#### TASK PROMPT:
Leaving out the images, reproduce every line of the data that follows exactly.

(PROVIDED RECORDS begins)

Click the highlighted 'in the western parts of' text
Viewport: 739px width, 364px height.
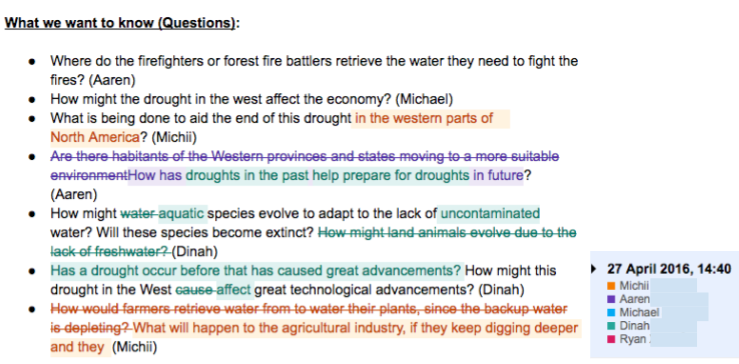click(424, 118)
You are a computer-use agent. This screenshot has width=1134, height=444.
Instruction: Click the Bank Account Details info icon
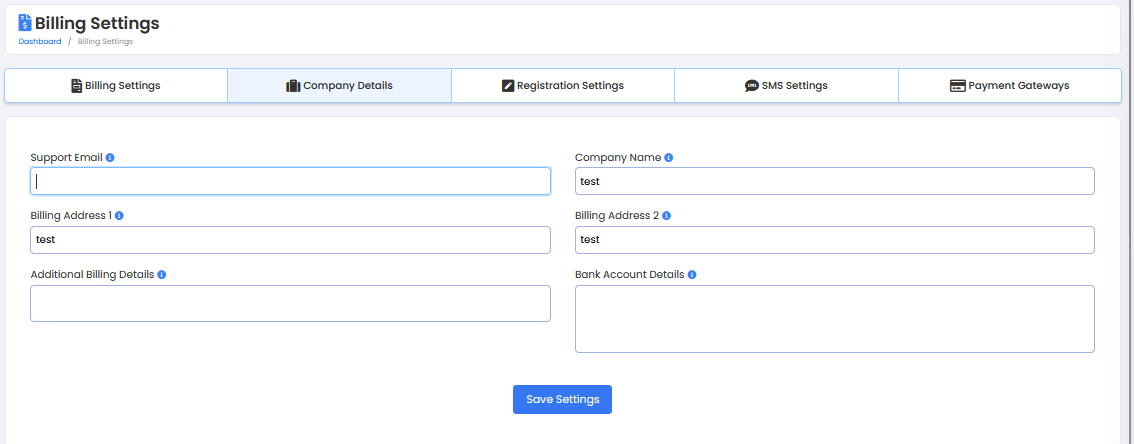click(x=692, y=274)
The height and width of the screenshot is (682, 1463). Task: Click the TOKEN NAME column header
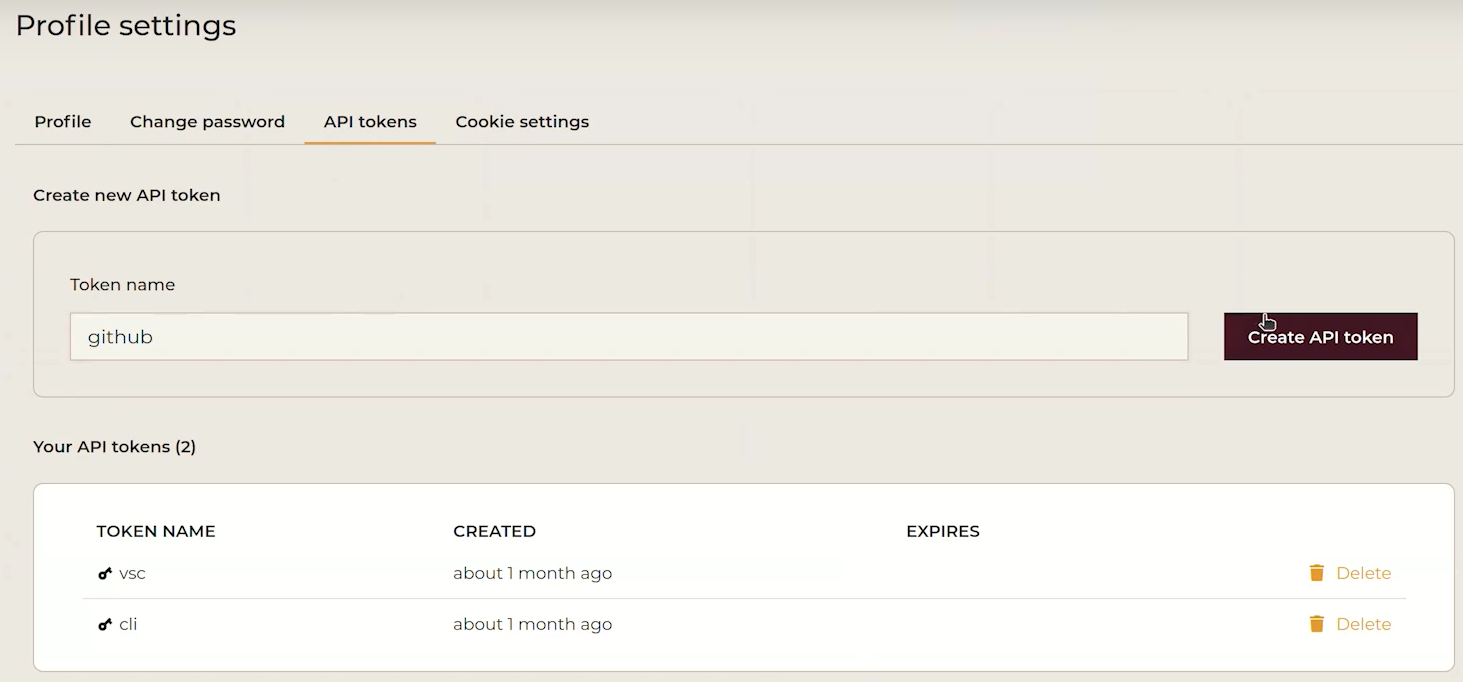coord(156,531)
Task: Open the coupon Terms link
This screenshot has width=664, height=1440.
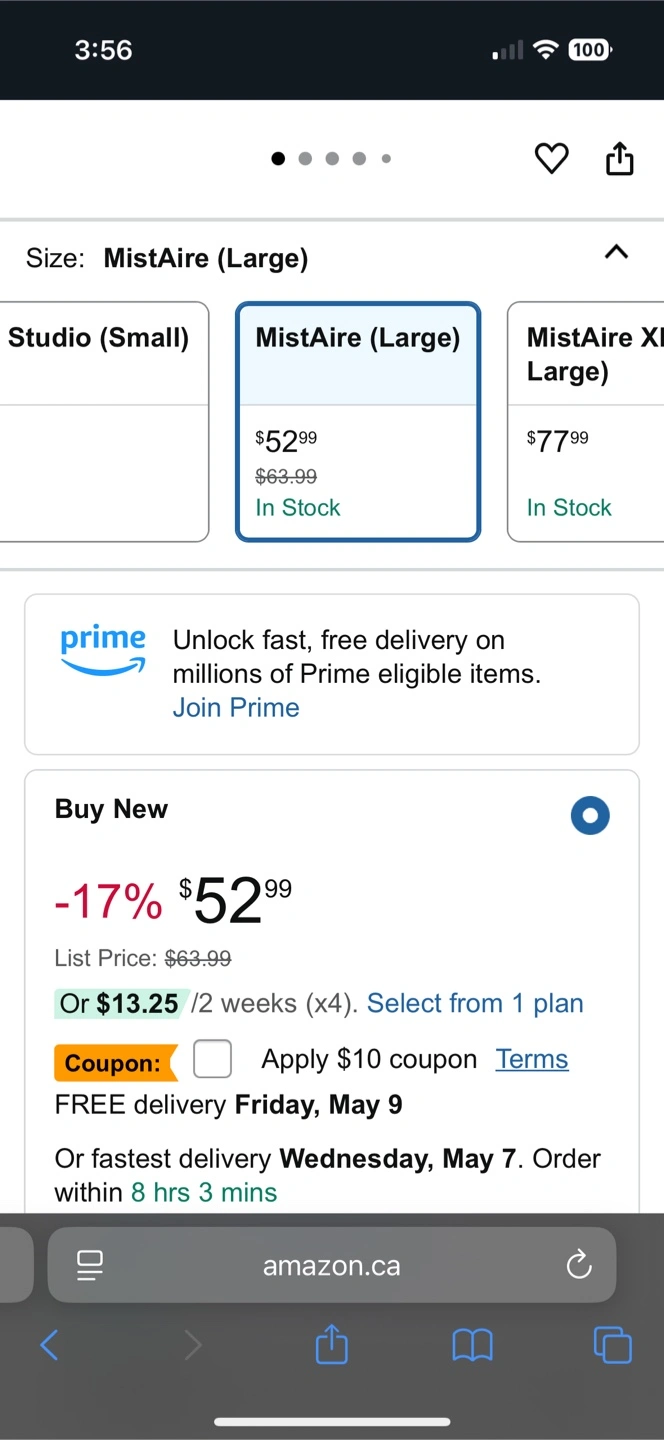Action: click(532, 1059)
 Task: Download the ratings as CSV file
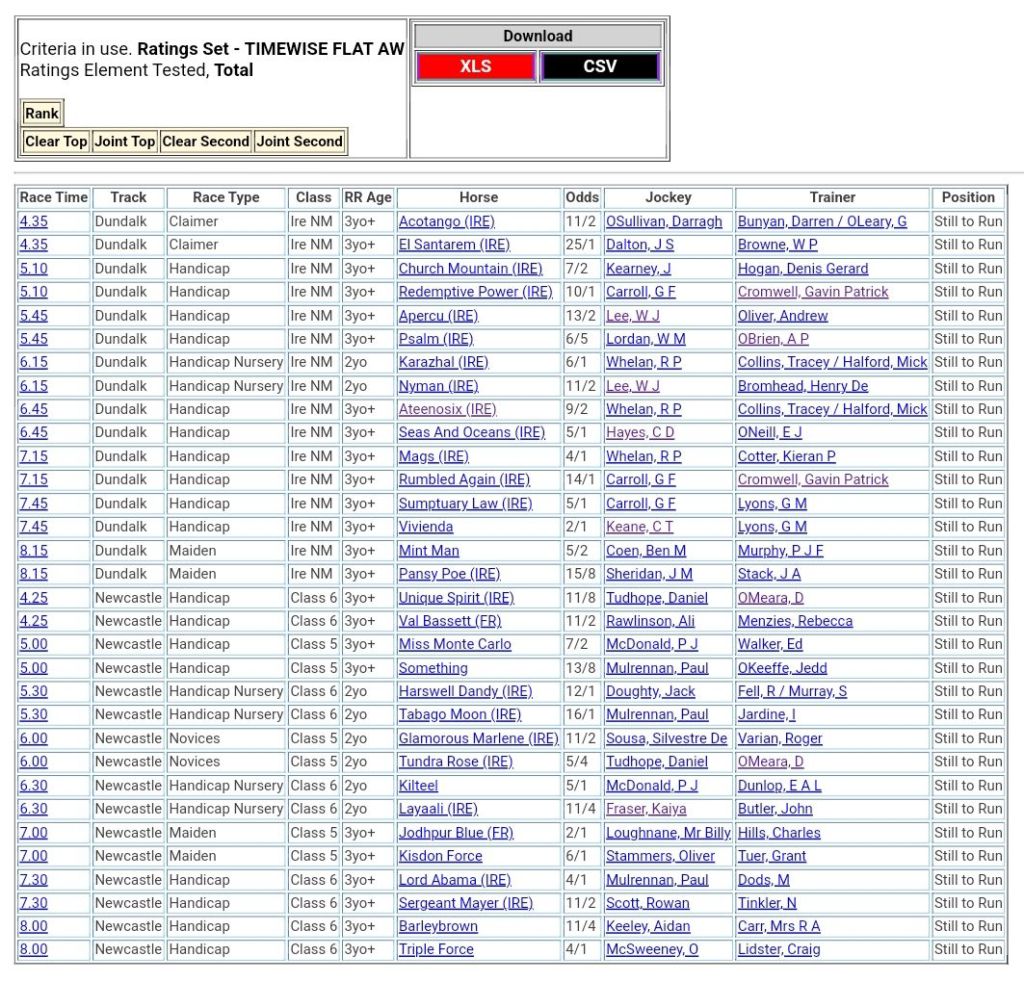click(x=600, y=67)
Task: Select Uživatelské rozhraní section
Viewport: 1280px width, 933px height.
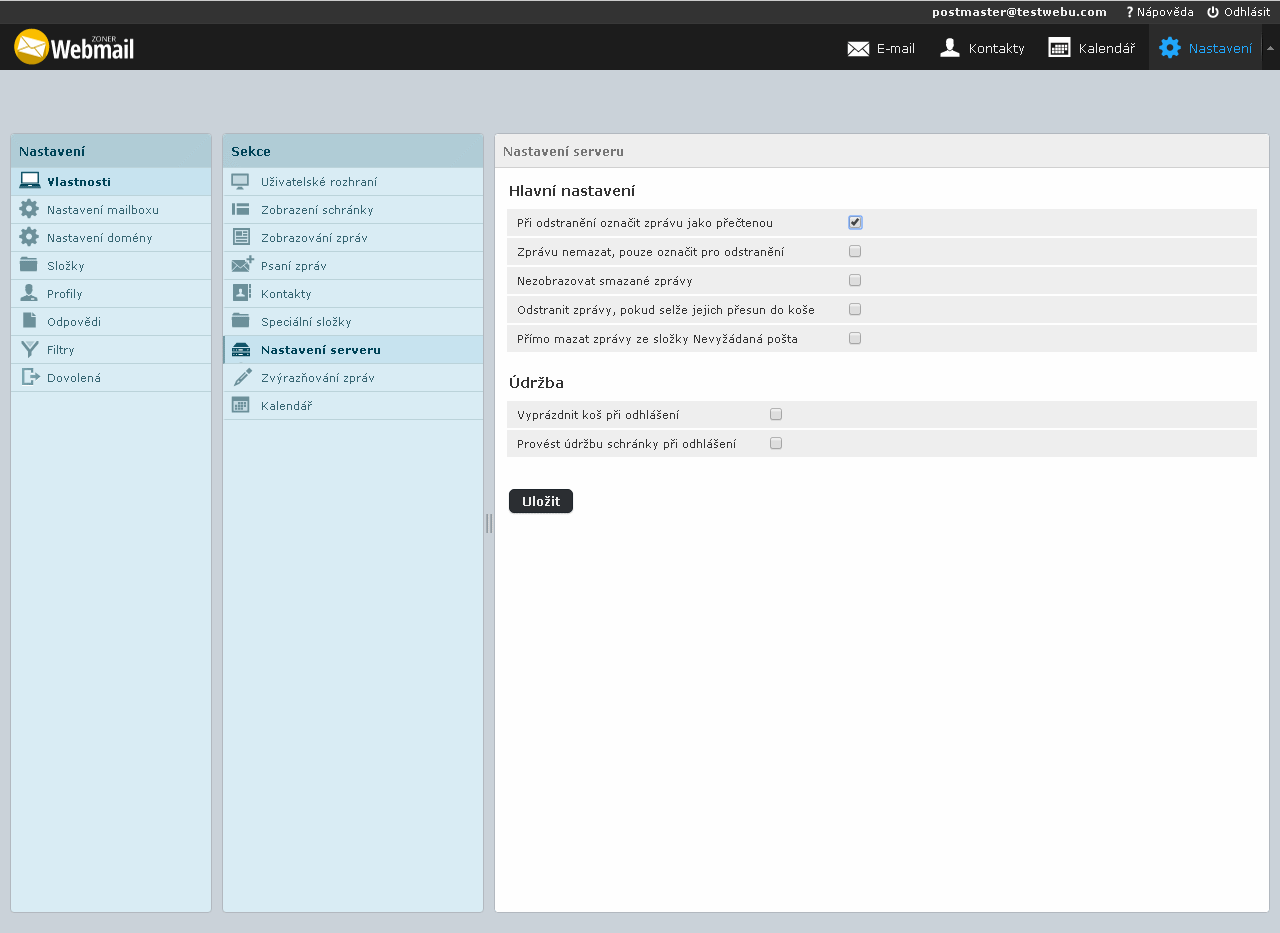Action: 318,182
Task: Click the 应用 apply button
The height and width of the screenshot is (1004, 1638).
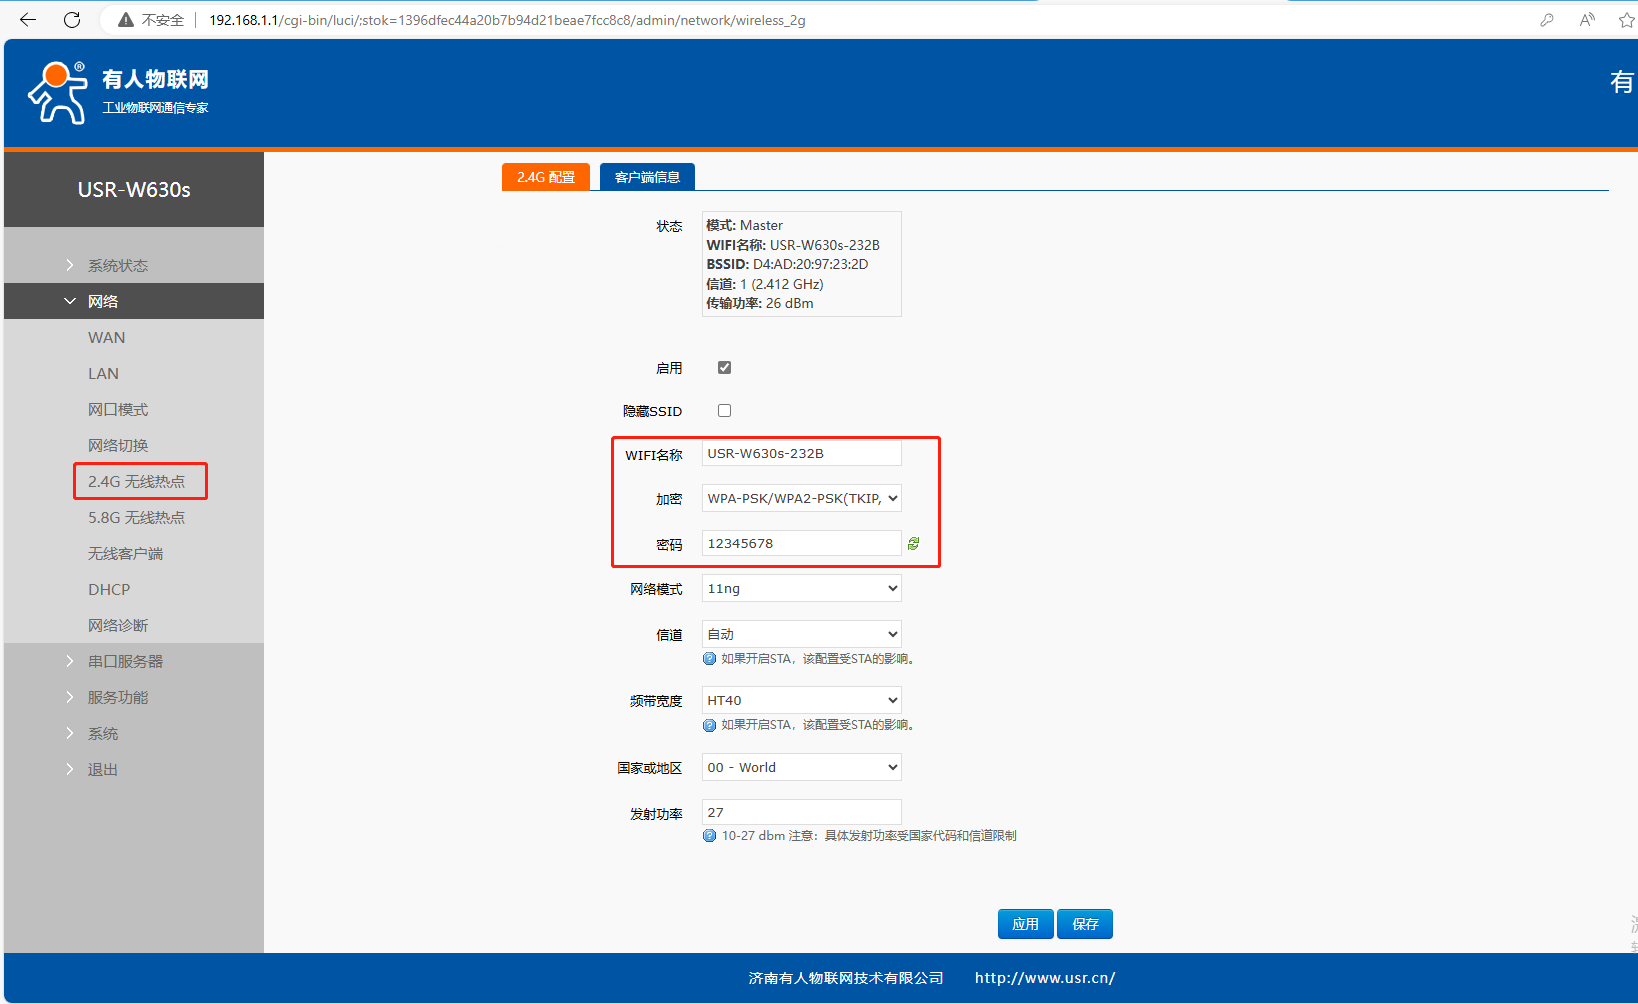Action: pos(1025,924)
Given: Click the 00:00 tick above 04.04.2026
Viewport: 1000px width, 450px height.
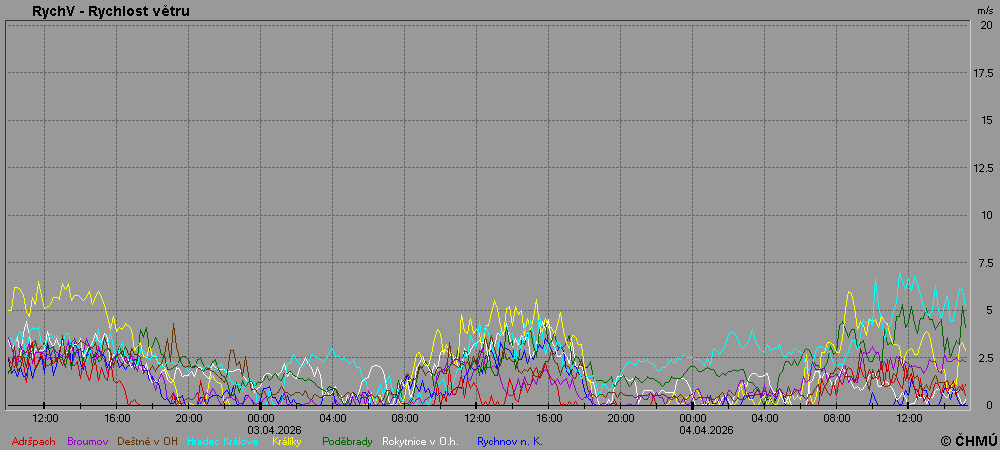Looking at the screenshot, I should point(693,417).
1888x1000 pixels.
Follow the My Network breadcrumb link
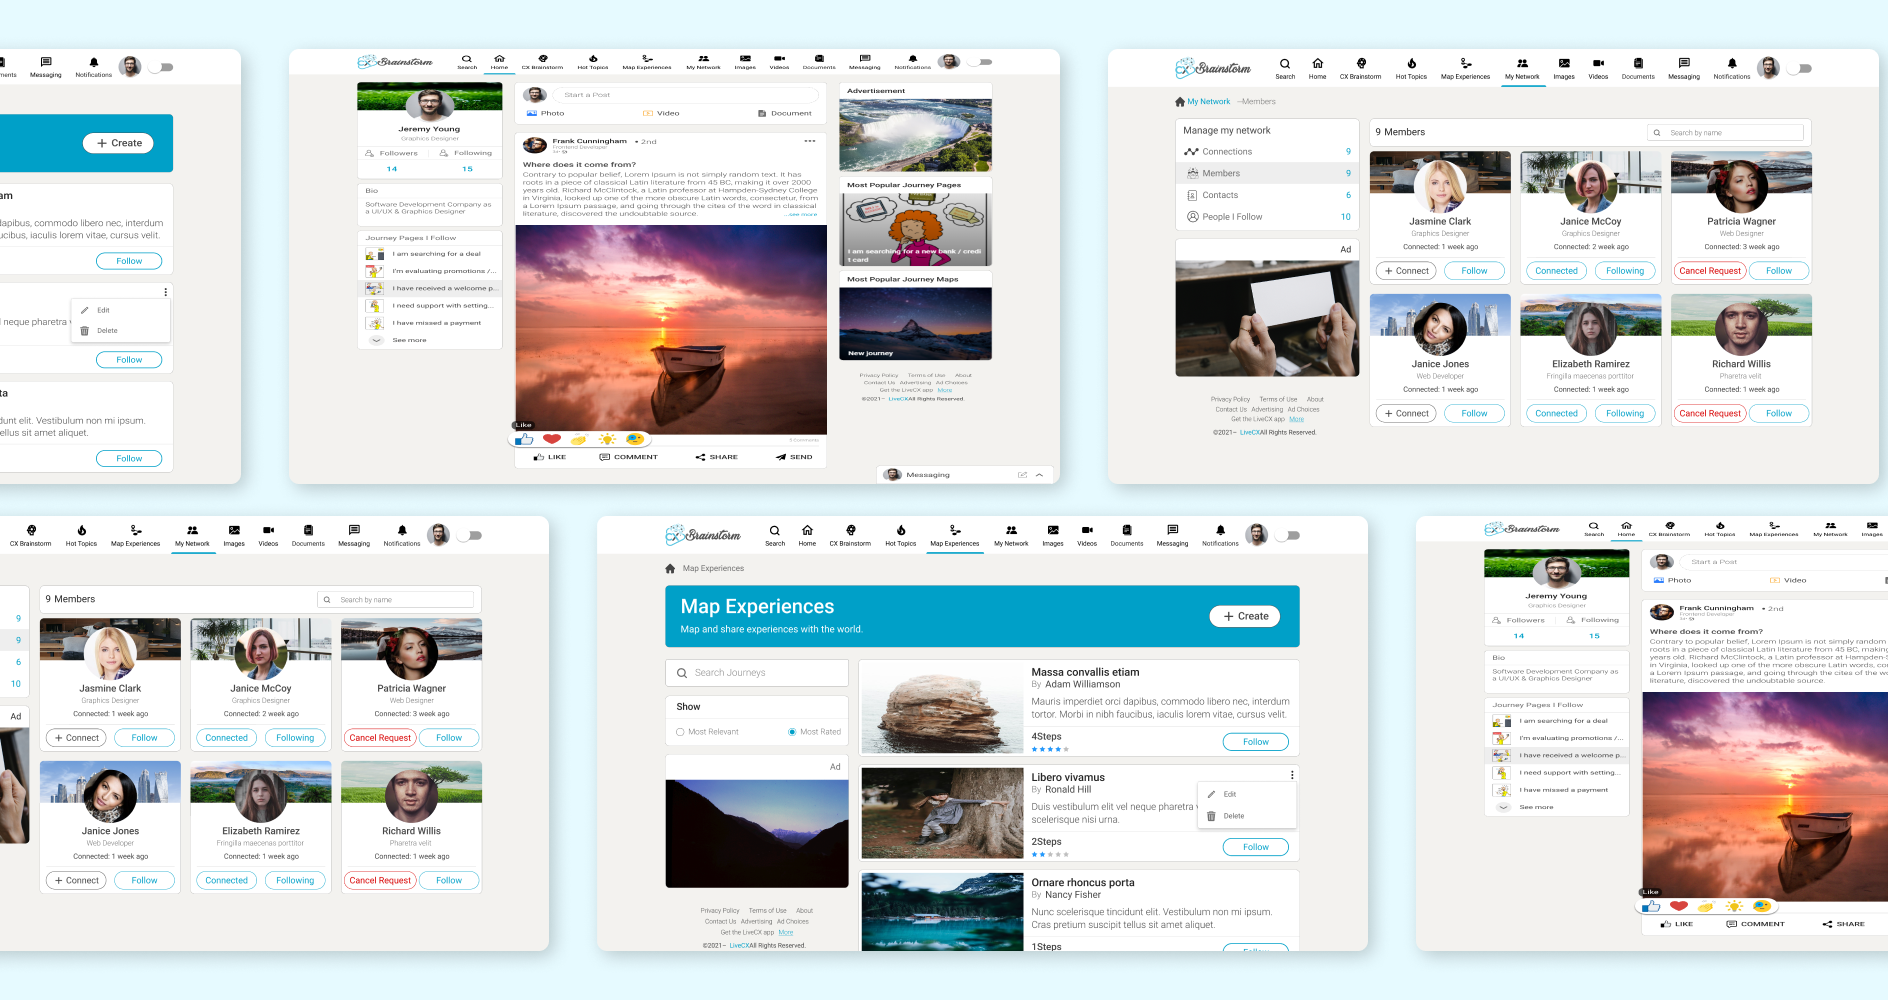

(PROVIDED RECORDS ends)

#### RESPONSE:
Click the highlighted 'in the western parts of' text
Viewport: 739px width, 364px height.
click(424, 118)
You are a computer-use agent. This screenshot has width=1134, height=444.
Instruction: Click the Bank Account Details info icon
click(x=692, y=274)
The height and width of the screenshot is (682, 1463). Task: Click the TOKEN NAME column header
coord(156,531)
Task: Open the coupon Terms link
This screenshot has width=664, height=1440.
Action: click(532, 1059)
 Task: Download the ratings as CSV file
click(x=600, y=67)
Task: Select Uživatelské rozhraní section
Viewport: 1280px width, 933px height.
Action: 318,182
Task: Click the 应用 apply button
The height and width of the screenshot is (1004, 1638).
Action: pos(1025,924)
Given: Click the 00:00 tick above 04.04.2026
Viewport: 1000px width, 450px height.
Looking at the screenshot, I should point(693,417).
1888x1000 pixels.
Follow the My Network breadcrumb link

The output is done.